Collected data:

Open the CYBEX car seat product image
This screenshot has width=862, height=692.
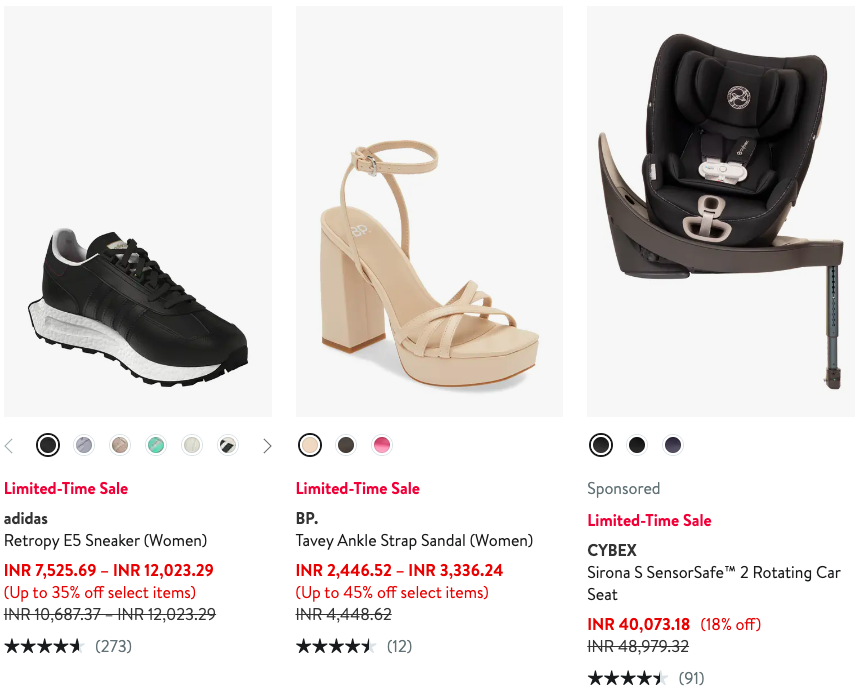pos(721,211)
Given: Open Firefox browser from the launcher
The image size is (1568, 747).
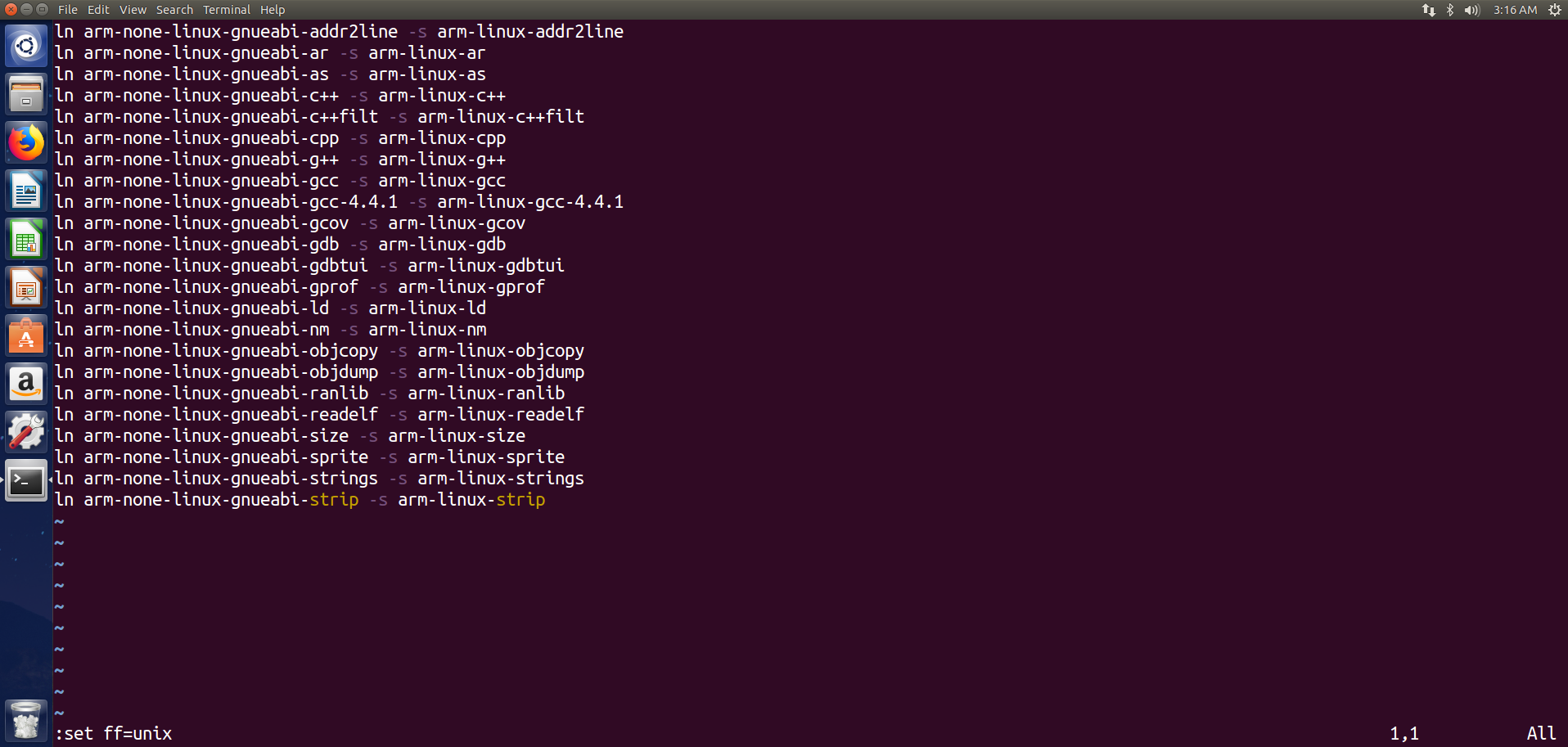Looking at the screenshot, I should point(26,142).
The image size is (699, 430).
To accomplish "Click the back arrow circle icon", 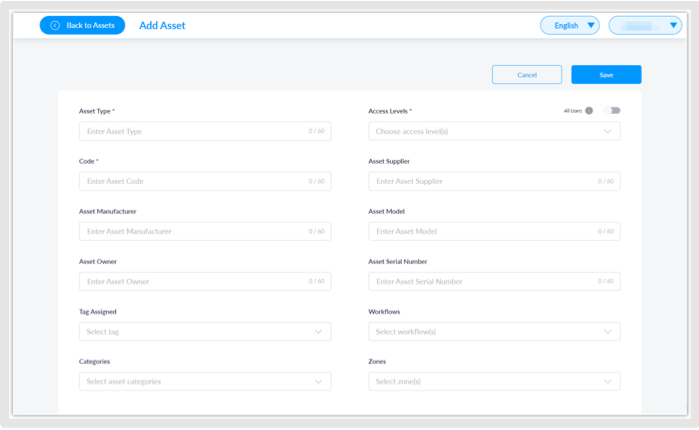I will click(55, 25).
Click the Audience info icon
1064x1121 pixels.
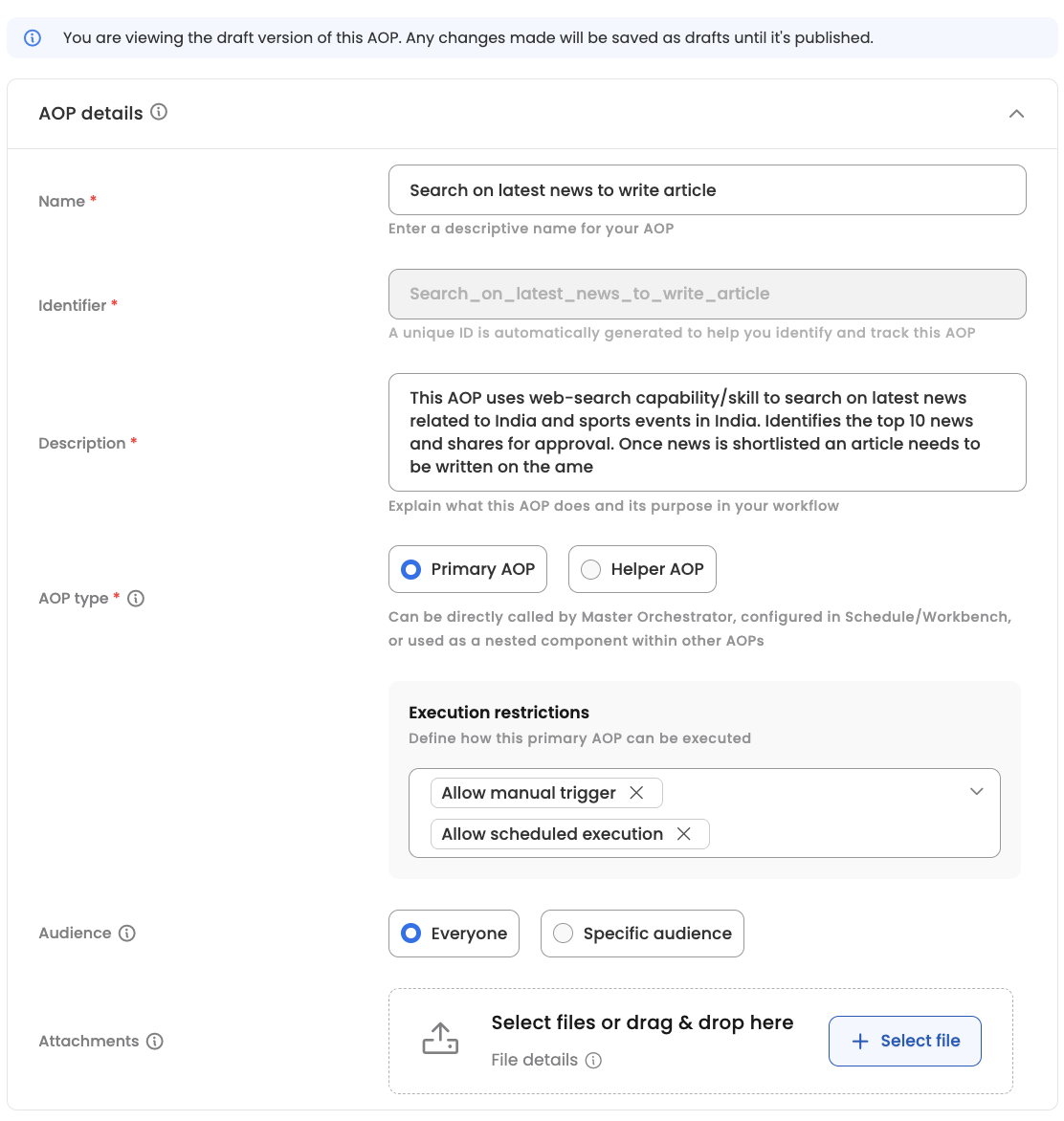click(x=127, y=934)
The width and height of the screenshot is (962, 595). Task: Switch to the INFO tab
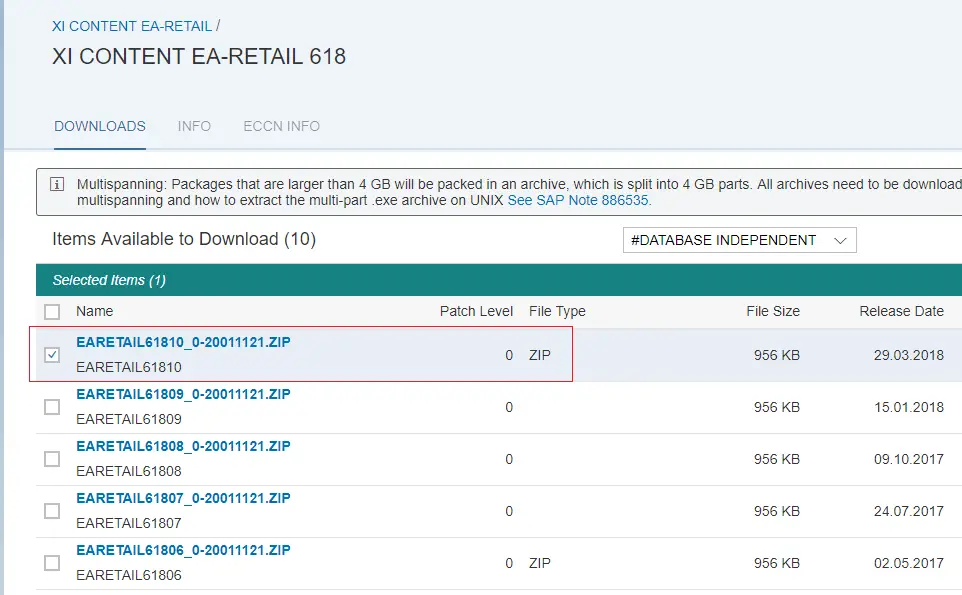click(x=194, y=126)
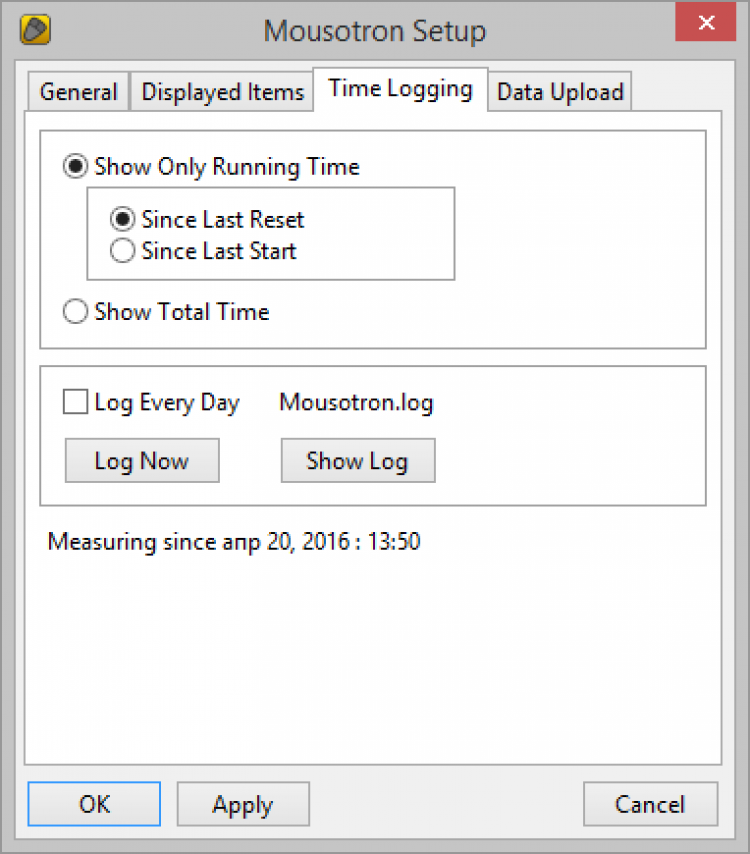Click the Apply button

tap(243, 804)
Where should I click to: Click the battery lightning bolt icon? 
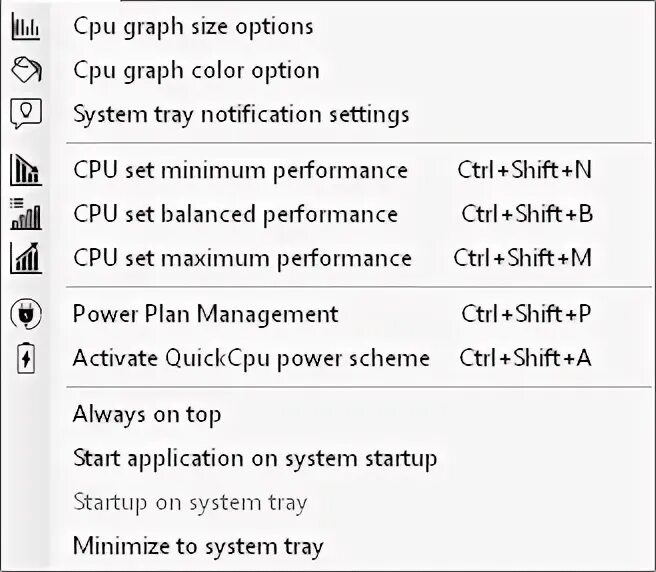click(26, 358)
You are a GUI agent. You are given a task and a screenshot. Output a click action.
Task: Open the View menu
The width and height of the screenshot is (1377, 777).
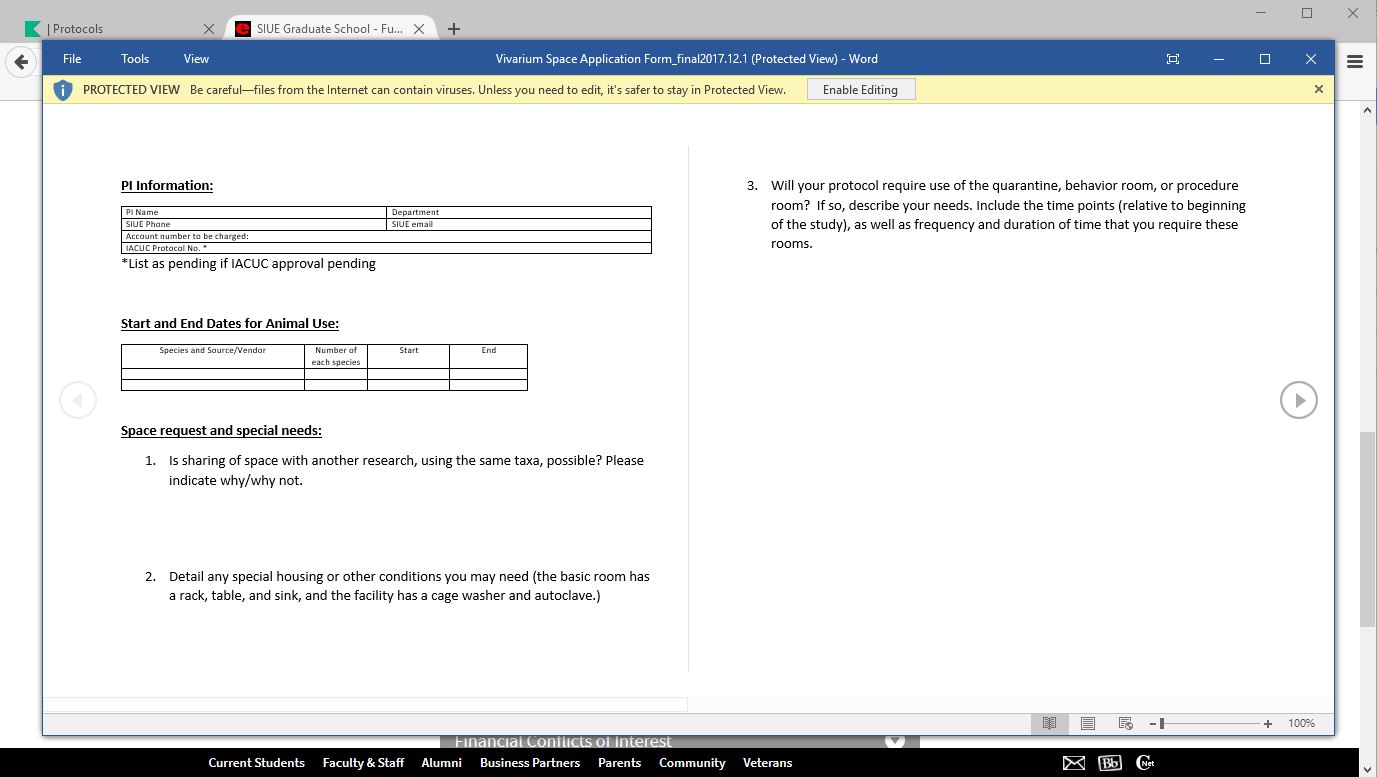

- _About this task_:
Every line above with the word "Open" is to be copied out.

- _Output of the exercise_:
Open the CYBEX car seat product image
Given: Open Firefox browser from the launcher
Task: Open the View menu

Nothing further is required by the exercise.